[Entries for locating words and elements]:
┌──
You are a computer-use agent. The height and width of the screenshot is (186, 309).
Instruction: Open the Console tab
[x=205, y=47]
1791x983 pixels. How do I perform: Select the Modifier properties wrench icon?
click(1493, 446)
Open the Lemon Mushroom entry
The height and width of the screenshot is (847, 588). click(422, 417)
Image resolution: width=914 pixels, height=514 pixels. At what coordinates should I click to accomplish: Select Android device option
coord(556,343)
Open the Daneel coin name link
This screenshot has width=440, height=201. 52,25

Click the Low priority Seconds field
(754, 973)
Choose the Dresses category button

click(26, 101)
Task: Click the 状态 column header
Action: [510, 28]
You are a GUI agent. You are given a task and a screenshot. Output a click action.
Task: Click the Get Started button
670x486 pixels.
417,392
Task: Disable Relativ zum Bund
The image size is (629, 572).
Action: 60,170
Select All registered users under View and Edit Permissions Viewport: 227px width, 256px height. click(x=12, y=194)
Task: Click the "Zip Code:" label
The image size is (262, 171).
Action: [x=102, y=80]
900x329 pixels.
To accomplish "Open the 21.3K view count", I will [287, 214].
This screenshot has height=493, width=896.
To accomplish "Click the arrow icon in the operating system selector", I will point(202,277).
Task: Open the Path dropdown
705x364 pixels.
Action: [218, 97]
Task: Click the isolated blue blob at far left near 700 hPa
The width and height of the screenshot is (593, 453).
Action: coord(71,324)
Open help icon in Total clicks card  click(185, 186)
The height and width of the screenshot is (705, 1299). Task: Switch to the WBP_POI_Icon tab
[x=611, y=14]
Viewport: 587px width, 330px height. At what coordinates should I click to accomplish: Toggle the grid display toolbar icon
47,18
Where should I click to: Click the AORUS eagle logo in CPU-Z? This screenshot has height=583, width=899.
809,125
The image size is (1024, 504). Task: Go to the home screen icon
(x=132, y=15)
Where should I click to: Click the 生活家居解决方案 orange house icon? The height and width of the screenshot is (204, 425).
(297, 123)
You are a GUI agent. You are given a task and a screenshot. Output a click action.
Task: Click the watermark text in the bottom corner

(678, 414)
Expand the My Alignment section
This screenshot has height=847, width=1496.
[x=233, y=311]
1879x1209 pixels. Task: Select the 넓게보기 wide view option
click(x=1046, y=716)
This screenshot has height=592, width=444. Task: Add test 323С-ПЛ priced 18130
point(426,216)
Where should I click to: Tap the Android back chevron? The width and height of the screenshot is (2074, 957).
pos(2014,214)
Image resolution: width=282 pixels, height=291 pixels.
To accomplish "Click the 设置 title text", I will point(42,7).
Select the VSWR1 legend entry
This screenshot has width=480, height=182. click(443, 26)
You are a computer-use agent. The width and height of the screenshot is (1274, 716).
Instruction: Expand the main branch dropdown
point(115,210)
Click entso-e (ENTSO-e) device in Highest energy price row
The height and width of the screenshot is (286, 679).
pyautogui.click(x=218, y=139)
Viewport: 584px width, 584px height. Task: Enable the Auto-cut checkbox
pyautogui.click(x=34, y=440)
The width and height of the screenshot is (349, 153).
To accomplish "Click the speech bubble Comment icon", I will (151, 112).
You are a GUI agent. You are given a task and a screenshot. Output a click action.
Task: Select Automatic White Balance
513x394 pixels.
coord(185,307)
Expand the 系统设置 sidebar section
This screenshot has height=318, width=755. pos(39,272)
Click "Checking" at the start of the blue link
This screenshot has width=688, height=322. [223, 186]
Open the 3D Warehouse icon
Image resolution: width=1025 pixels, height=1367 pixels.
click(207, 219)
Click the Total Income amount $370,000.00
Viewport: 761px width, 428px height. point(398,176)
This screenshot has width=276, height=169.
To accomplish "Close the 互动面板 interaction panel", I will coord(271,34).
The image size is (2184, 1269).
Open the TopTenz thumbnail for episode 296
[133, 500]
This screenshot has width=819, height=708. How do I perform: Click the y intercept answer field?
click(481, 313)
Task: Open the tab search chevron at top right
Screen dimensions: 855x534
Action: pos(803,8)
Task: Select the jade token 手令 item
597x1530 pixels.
└──
[Exercise directions]: Rewrite the lines above, putting "How should I carry out" wherever "How do I perform" appears and leaving everything else as it is.

[Problem solution]:
You are a computer-use agent. The height and width of the screenshot is (186, 309).
Instruction: Open the Console tab
[x=205, y=47]
1791x983 pixels. How should I carry out: Select the Modifier properties wrench icon?
click(1493, 446)
Open the Lemon Mushroom entry
The height and width of the screenshot is (847, 588). click(422, 417)
Image resolution: width=914 pixels, height=514 pixels. At what coordinates should I click to accomplish: Select Android device option
coord(556,343)
Open the Daneel coin name link
This screenshot has width=440, height=201. 52,25

Click the Low priority Seconds field
(754, 973)
Choose the Dresses category button

click(26, 101)
Task: Click the 状态 column header
Action: [510, 28]
You are a GUI agent. You are given a task and a screenshot. Output a click action.
Task: Click the Get Started button
670x486 pixels.
417,392
Task: Disable Relativ zum Bund
The image size is (629, 572).
Action: 60,170
Select All registered users under View and Edit Permissions Viewport: 227px width, 256px height. click(x=12, y=194)
Task: Click the "Zip Code:" label
The image size is (262, 171).
Action: [x=102, y=80]
900x329 pixels.
To accomplish "Open the 21.3K view count", I will [287, 214].
This screenshot has height=493, width=896.
To accomplish "Click the arrow icon in the operating system selector", I will point(202,277).
Task: Open the Path dropdown
705x364 pixels.
Action: [218, 97]
Task: Click the isolated blue blob at far left near 700 hPa
The width and height of the screenshot is (593, 453).
Action: coord(71,324)
Open help icon in Total clicks card  click(185, 186)
The height and width of the screenshot is (705, 1299). Task: Switch to the WBP_POI_Icon tab
[x=611, y=14]
Viewport: 587px width, 330px height. At what coordinates should I click to accomplish: Toggle the grid display toolbar icon
47,18
Where should I click to: Click the AORUS eagle logo in CPU-Z? This screenshot has height=583, width=899.
809,125
The image size is (1024, 504). Task: Go to the home screen icon
(x=132, y=15)
Where should I click to: Click the 生活家居解决方案 orange house icon? The height and width of the screenshot is (204, 425).
(297, 123)
You are a GUI agent. You are given a task and a screenshot. Output a click action.
Task: Click the watermark text in the bottom corner

(678, 414)
Expand the My Alignment section
This screenshot has height=847, width=1496.
[x=233, y=311]
1879x1209 pixels. Task: Select the 넓게보기 wide view option
click(x=1046, y=716)
This screenshot has height=592, width=444. Task: Add test 323С-ПЛ priced 18130
point(426,216)
Where should I click to: Tap the Android back chevron? The width and height of the screenshot is (2074, 957).
pos(2014,214)
Image resolution: width=282 pixels, height=291 pixels.
To accomplish "Click the 设置 title text", I will point(42,7).
Select the VSWR1 legend entry
This screenshot has width=480, height=182. click(443, 26)
You are a computer-use agent. The width and height of the screenshot is (1274, 716).
Instruction: Expand the main branch dropdown
point(115,210)
Click entso-e (ENTSO-e) device in Highest energy price row
The height and width of the screenshot is (286, 679).
pyautogui.click(x=218, y=139)
Viewport: 584px width, 584px height. Task: Enable the Auto-cut checkbox
pyautogui.click(x=34, y=440)
The width and height of the screenshot is (349, 153).
To accomplish "Click the speech bubble Comment icon", I will (151, 112).
You are a GUI agent. You are given a task and a screenshot. Output a click action.
Task: Select Automatic White Balance
513x394 pixels.
coord(185,307)
Expand the 系统设置 sidebar section
This screenshot has height=318, width=755. pos(39,272)
Click "Checking" at the start of the blue link
This screenshot has width=688, height=322. [223, 186]
Open the 3D Warehouse icon
Image resolution: width=1025 pixels, height=1367 pixels.
click(207, 219)
Click the Total Income amount $370,000.00
Viewport: 761px width, 428px height. point(398,176)
This screenshot has width=276, height=169.
To accomplish "Close the 互动面板 interaction panel", I will coord(271,34).
The image size is (2184, 1269).
Open the TopTenz thumbnail for episode 296
[133, 500]
This screenshot has width=819, height=708. How should I carry out: Click the y intercept answer field?
click(481, 313)
Task: Open the tab search chevron at top right
Screen dimensions: 855x534
Action: pos(803,8)
Task: Select the jade token 手令 item
597x1530 pixels.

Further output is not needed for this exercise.